Cultureel panorama
De basis van het SN is het Nederlands, maar het is Nederland met een tic.
Veel woorden zijn nèt even anders: tandenschuier, schoonbroer, zwagerin. Vertrouwde woorden kunnen een overwachte betekenis hebben: een t-shirt heet borstrok, een groenteboer is een tuinder, krakers daar zijn hier supporters. Door de isolatie bewaart het SN verouderde woorden als schrijnwerker voor meubelmaker, valies voor koffer, tong voor taal. Andere woorden en uitdrukkingen zijn nieuw: slaappak (pyjama), verhaalboek (roman), de mond snijden (in de rede vallen). Wie pindakaas is, is verarmd, dat wil zeggen, zo arm dat hij gewoon pindakaas moet eten. Van Donselaar geeft bij alle woorden citaten en een etymologie. Die etymologieën zijn een enkele maal iets te veel van het goede, zoals de toelichting bij praatwater (alcoholische drank): ‘Het gebruik van alcohol kan mensen spraakzaam maken’, of de - bovendien aanvechtbare - uitleg bij spaarpot (vrouwelijk schaamdeel): ‘De vergelijking berust op de gleuf.’
Het Nederlands in Suriname reageerde op een nieuwe, niet-Nederlandse werkelijkheid door woorden uit vreemde talen op te nemen en voor eigen gebruik nieuwe woorden te maken. Van Donselaars woordenboek is daardoor ook een encyclopedie van de Surinaamse cultuur geworden. Veel woorden herinneren aan de treurige realiteit van slavernij en kolonisatie: Spaanse bok (een martelmethode), landsslaaf (slaaf die eigendom was van de koloniale regering), huisneger, roeineger en timmerneger.

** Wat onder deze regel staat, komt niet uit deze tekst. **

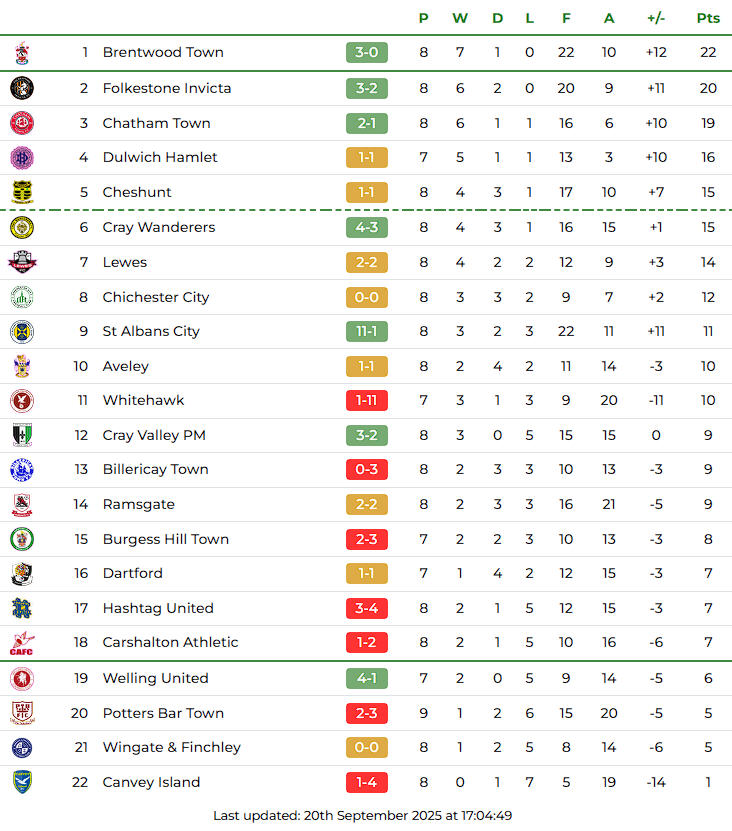The image size is (732, 831).
Task: Click the Brentwood Town club crest
Action: pyautogui.click(x=22, y=53)
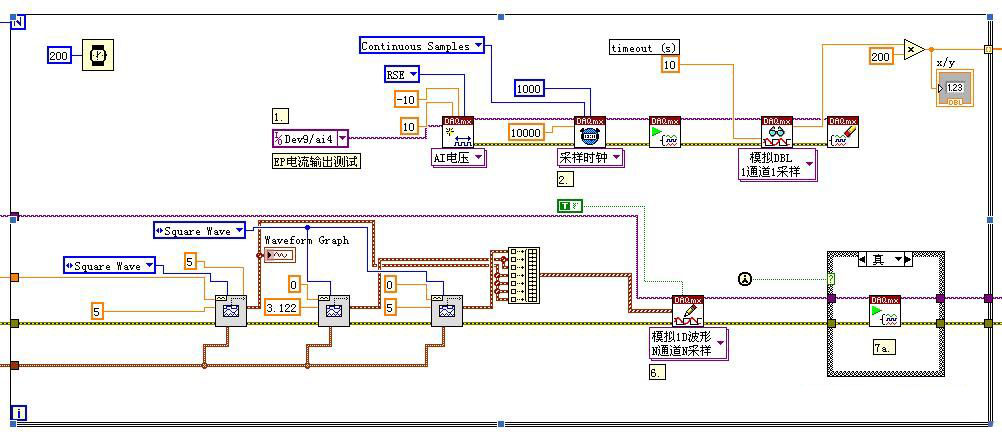The height and width of the screenshot is (437, 1002).
Task: Open the Continuous Samples dropdown
Action: [422, 46]
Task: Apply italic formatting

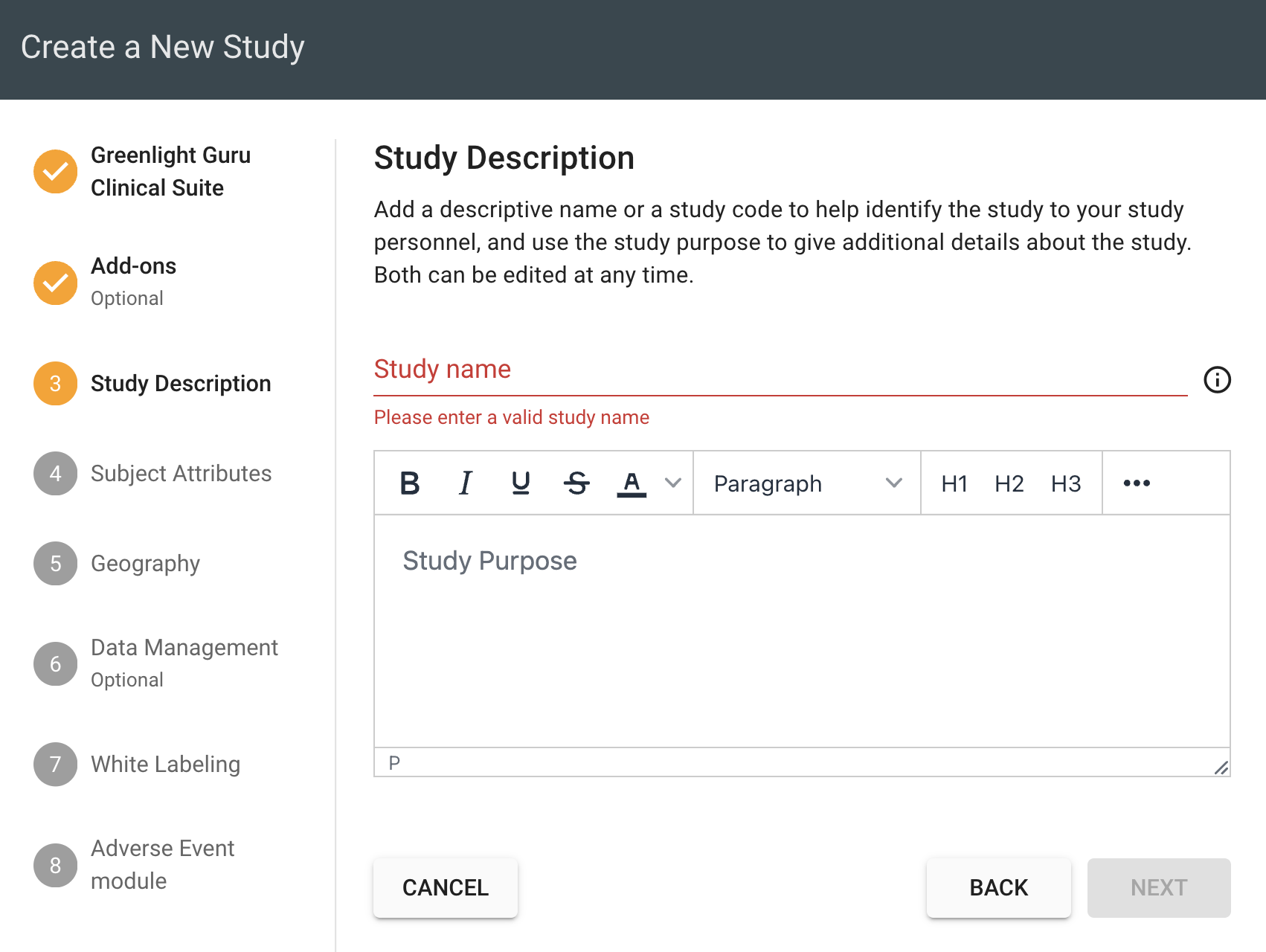Action: pyautogui.click(x=466, y=483)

Andere woorden benoemen gerechten en lekkernijen. Niet alleen roti, maar ook kouseband, schaafijs en peprewatra (‘peperwater’, soep met Spaanse pepers).
Nederland is in het SN het land van de aardappeleters, Patatania; Nederlanders zijn patata's.
Een zeer groot deel van de Surinaamse werkelijkheid lijkt voorts uit Zuidamerikaanse natuur te bestaan, een omstandigheid waaraan het oorspronkelijke beroep van de samensteller - Van Donselaar is bioloog - niet vreemd zal zijn. Van sommige dieren zijn de benamingen in het SN even exotisch als in het AN. De gindjamaka is het wolharig grijpstaartstekelvarken, een koproprin een bepaalde (koperkleurige) malariamug, de toe-ede-sneki (Sranan: ‘tweekoppige slang’) een wormhagedis, niet te verwarren met de swipi (ook: swipisneki) ‘zweepslang’. Van Donselaars Woordenboek van het Surinaams-Nederlands is een waardevolle bron van materiaal voor taalonderzoekers en kan een belangrijk hulpmiddel zijn voor het onderwijs in Suriname; het kan diensten bewijzen bij een eventuele standaardisatie van het SN en bevordert de emancipatie van de Surinaamse cultuur. Het is bovendien een naslagwerk waarin de gebruiker altijd meer vindt dan hij zocht: een bladerboek. Ook voor patata's.
J. van Donselaar: Woordenboek van het Surinaams-Nederlands. Coutinho, Muiderberg, 1989.482 blz. ISBN 906283 745 X. Prijs f 59,50.